I have two similar exercises of Linear algebra done right, third edition of Axler
Exercise 1: suppose that $V$ is finite-dimensional and $P\in\mathcal L(V)$ such that $P^2=P$ and $\ker(P)\subseteq P(V)^\bot$. Prove that exists some subspace $U$ of $V$ such that $P$ is an orthogonal projection of $V$ on $U$.
Exercise 2: suppose that $V$ is finite-dimensional and $P\in\mathcal L(V)$ such that $P^2=P$ and $\|Pv\|\le\|v\|$ for all $v\in V$. Prove that exists some subspace $U$ of $V$ such that $P$ is an orthogonal projection of $V$ on $U$.
*Note: $V$ is also an inner product space.
I have done a fake proof for both exercises, that is below, but Im unable to see where is the mistake. Can someone enlighten me?
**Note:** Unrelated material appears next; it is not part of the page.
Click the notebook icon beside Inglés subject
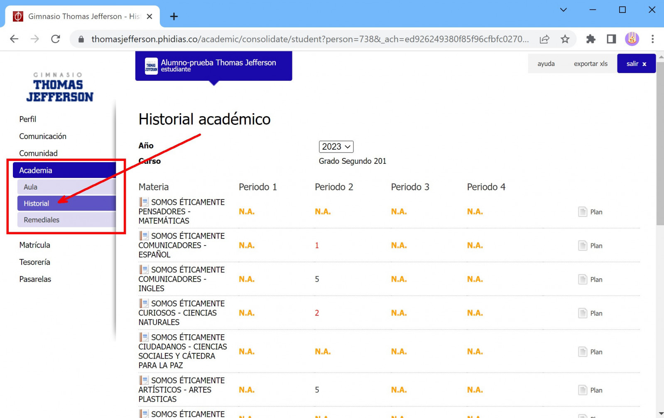coord(144,270)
Step 1: let a basis of $\ker(P)$ defined by $z_1,z_2,\ldots,z_m$ that we extend to a basis of $V$ defined by $z_1,z_2,\ldots,z_m,v_1,v_2,\ldots,v_n$. The existence of this basis is ensured because $V$ is a finite-dimensional vector space.
If we apply the Gram-Schmidt procedure to the above basis we have an orthonormal basis $h_1,h_2,\ldots,h_m,u_1,u_2,\ldots,u_n$ with the property that
$$\ker(P)=\operatorname{span}(z_1,z_2,\ldots,z_m)=\operatorname{span}(h_1,h_2,\ldots, h_m)$$
Step 2: if we define $U:=\operatorname{span}(u_1,u_2,\ldots,u_n)$ then by definition $\ker(P)=U^\bot$ and $V=\ker(P)\oplus U$.
Then any $v\in V$ can be defined by $v=u+h$, where $h\in\ker(P)$ and $u\in U$. Hence $P(V)=P(U)$.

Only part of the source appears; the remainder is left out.